#### [INSTRUCTIONS FOR THE TASK]
Swap "toggle" for "switch" in the records, beginning at the line that has "The height and" and continuing through the end of the records. Return those lines with nothing else changed, and leave the pictures out.

---------- DATA FOR THE TASK

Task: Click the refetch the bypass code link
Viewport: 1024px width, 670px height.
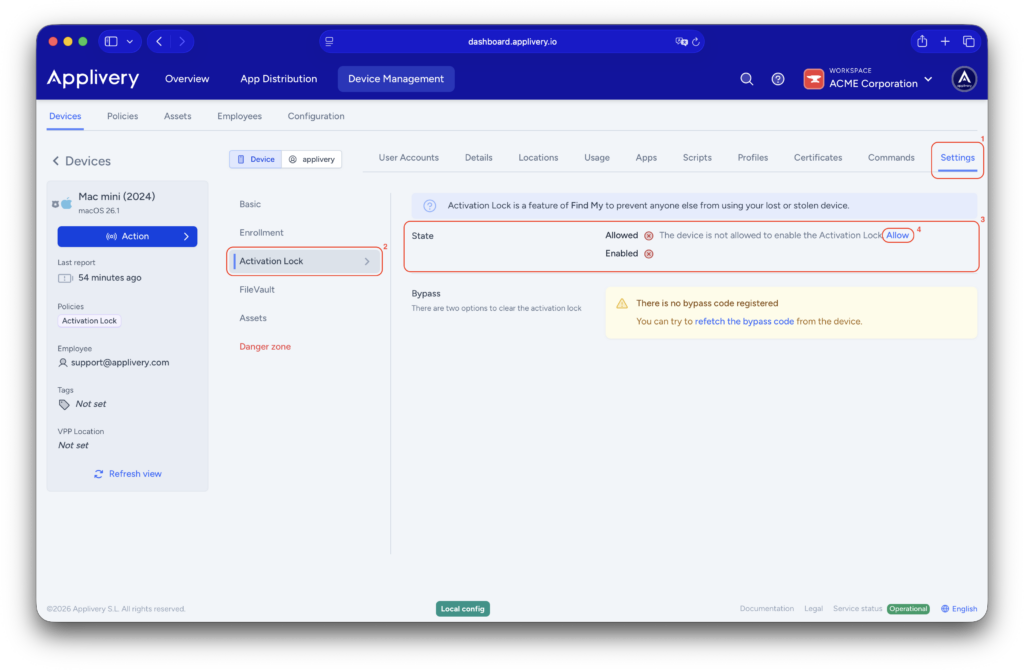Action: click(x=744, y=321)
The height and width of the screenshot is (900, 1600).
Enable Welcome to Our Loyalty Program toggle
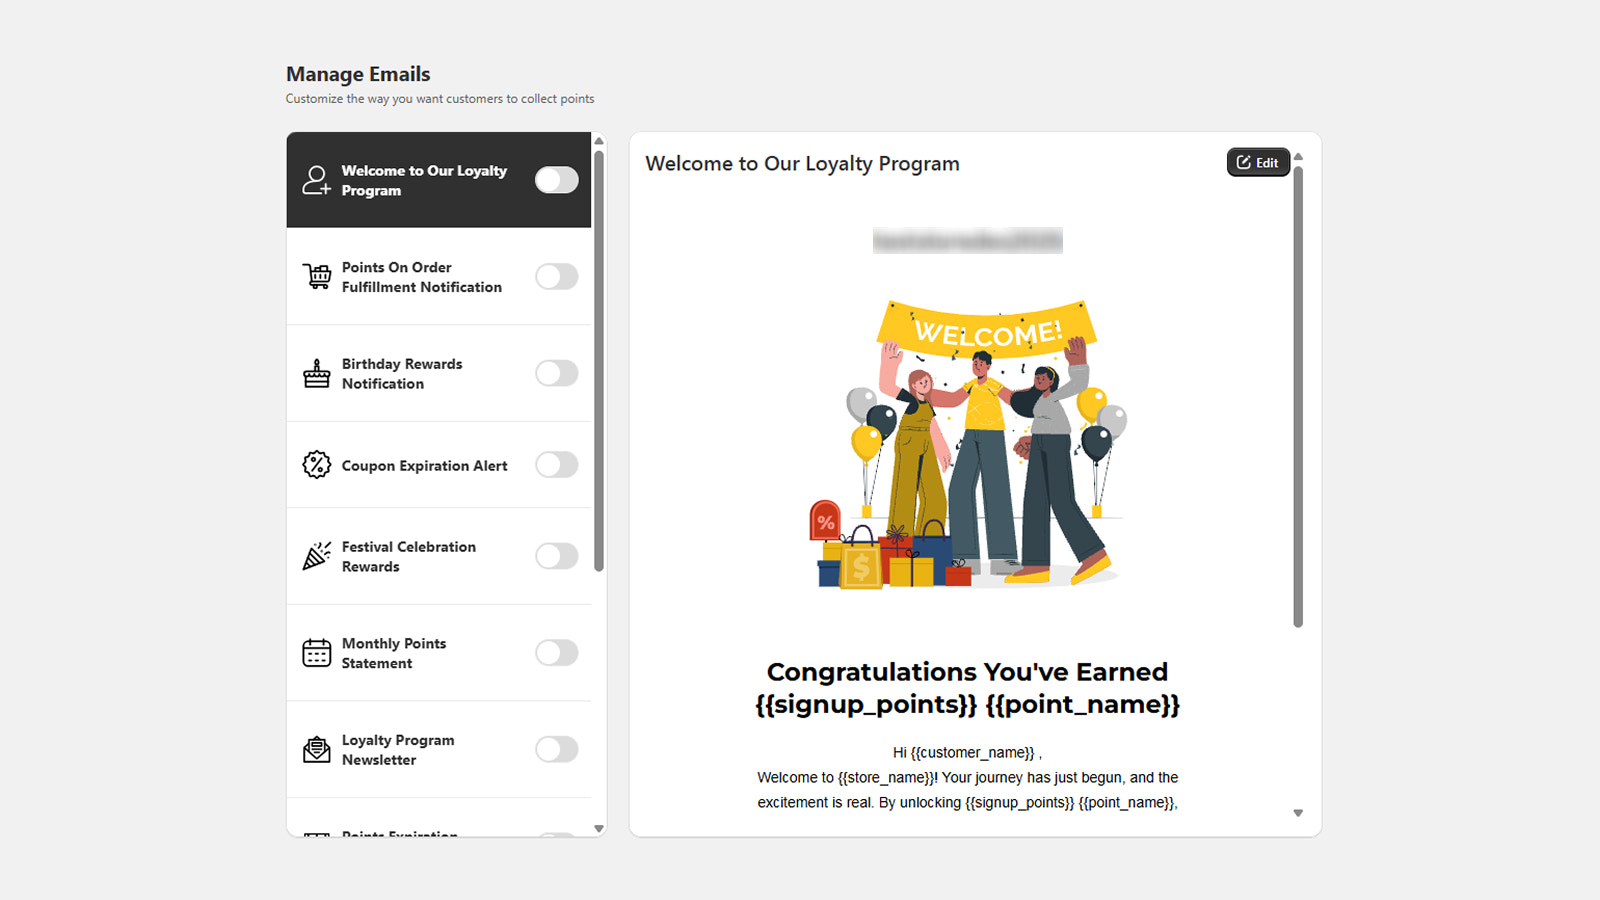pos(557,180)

--------------------

#### [SOLUTION BELOW]
The height and width of the screenshot is (900, 1600).
Enable Welcome to Our Loyalty Program switch
pos(557,180)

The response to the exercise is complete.